Auch am zweiten Verhandlungstag vor dem Schweinfurter Landgericht verläuft die Beweisaufnahme in dem Verfahren gegen die Angeklagte, die in einem Keller der Obdachlosenunterkunft an der Euerbacherstraße in der Absicht, andere Menschen zu töten, ein Feuer gelegt haben soll, zäh. Zunächst berichtet ein Kriminalbeamter über die Ermittlungsergebnisse, auf die sich die Anklage stützt.
"Es haben sich keine Hinweise auf andere Tatverdächtige oder Motivlagen ergeben", erläutert er. Zwar habe die Angeklagte ihren Freund Alex P. im Rahmen einer Vernehmung beschuldigt, den Brand gelegt zu haben.
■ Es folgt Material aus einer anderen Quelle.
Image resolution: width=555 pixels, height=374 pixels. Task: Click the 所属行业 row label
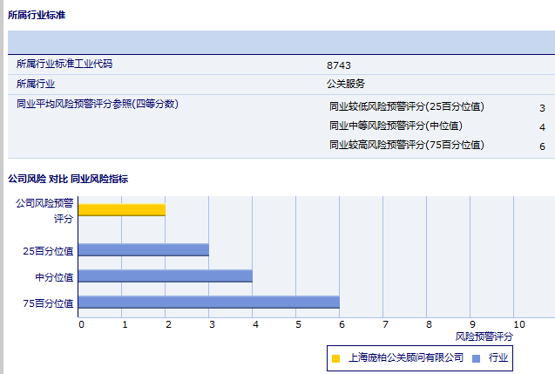36,85
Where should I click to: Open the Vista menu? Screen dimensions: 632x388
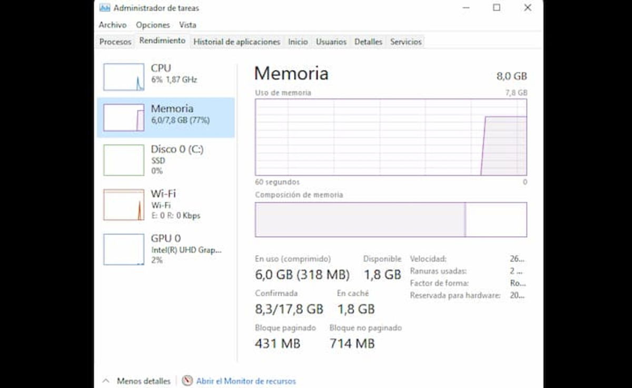click(188, 25)
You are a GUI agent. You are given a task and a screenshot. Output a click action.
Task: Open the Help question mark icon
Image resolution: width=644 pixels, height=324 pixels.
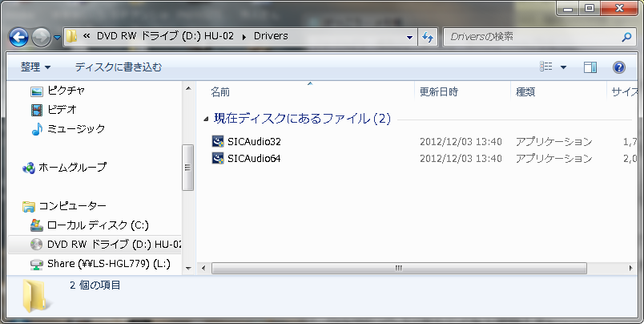618,67
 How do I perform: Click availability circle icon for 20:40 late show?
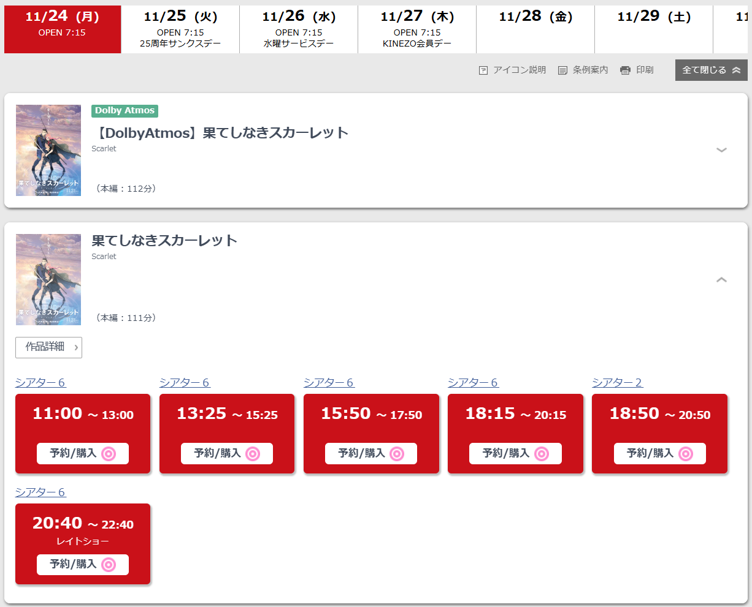click(109, 565)
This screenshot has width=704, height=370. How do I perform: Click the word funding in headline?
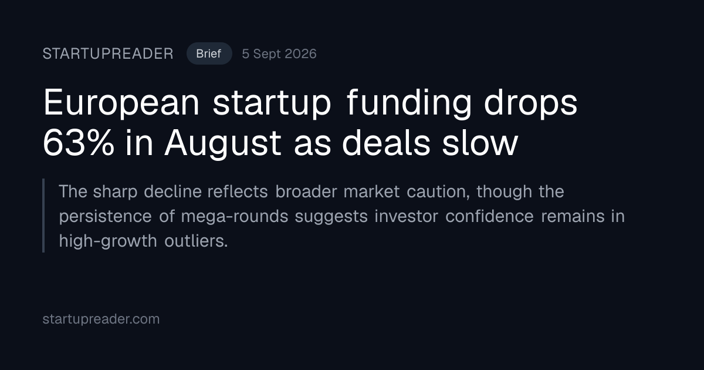click(409, 105)
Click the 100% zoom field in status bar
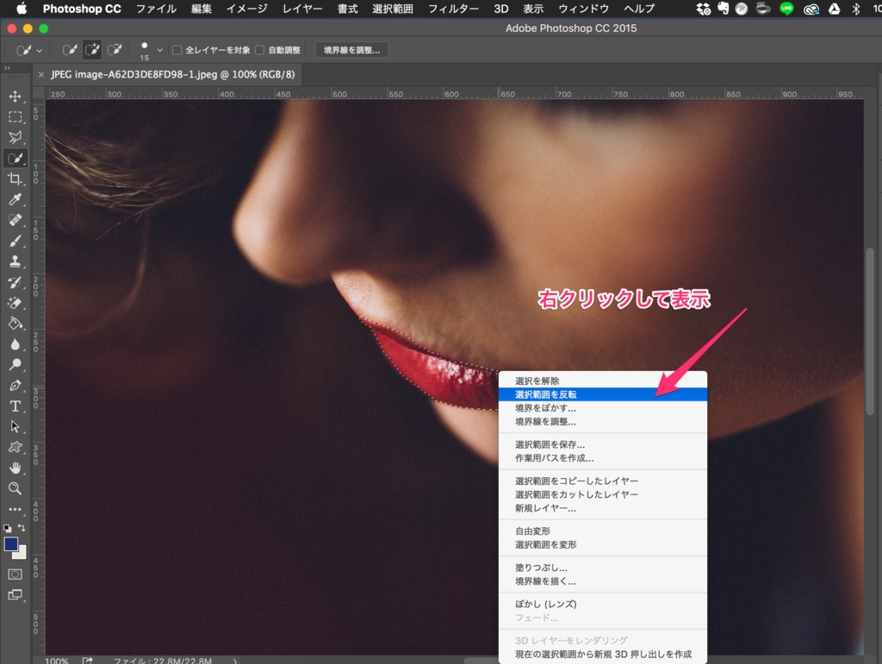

Diese Beschuldigung sei jedoch durch nichts untermauert gewesen.
Anders sei es im Falle der Angeklagten, die Victor N., In dessen Keller das Feuer ausgebrochen war, für den Tod ihres Bruders verantwortlich mache. Dieser sei seinerzeit nach einem erheblichen Saufgelage, an dem auch N. beteiligt war, eine Treppe heruntergestürzt. Die damaligen polizeilichen Ermittlungen hätten aber keinen strafrechtlich relevanten Vorwurf ergeben.
Was die Brandsachverständige des Landeskriminalamts aussagt
"Eine Gefahr des Übergreifens des Brandes von dem Kellerraum auf das gesamte Gebäude bestand nach den mir vorliegenden Unterlagen nicht", beschreibt eine Brandsachverständige des Landeskriminalamts. Die unmittelbare Gefährdung der Anwohner habe in der Belastung durch die Rauchgase gelegen, die sich entwickelt hatten und durch das Treppenhaus durch die gesamte Wohnanlage gezogen waren.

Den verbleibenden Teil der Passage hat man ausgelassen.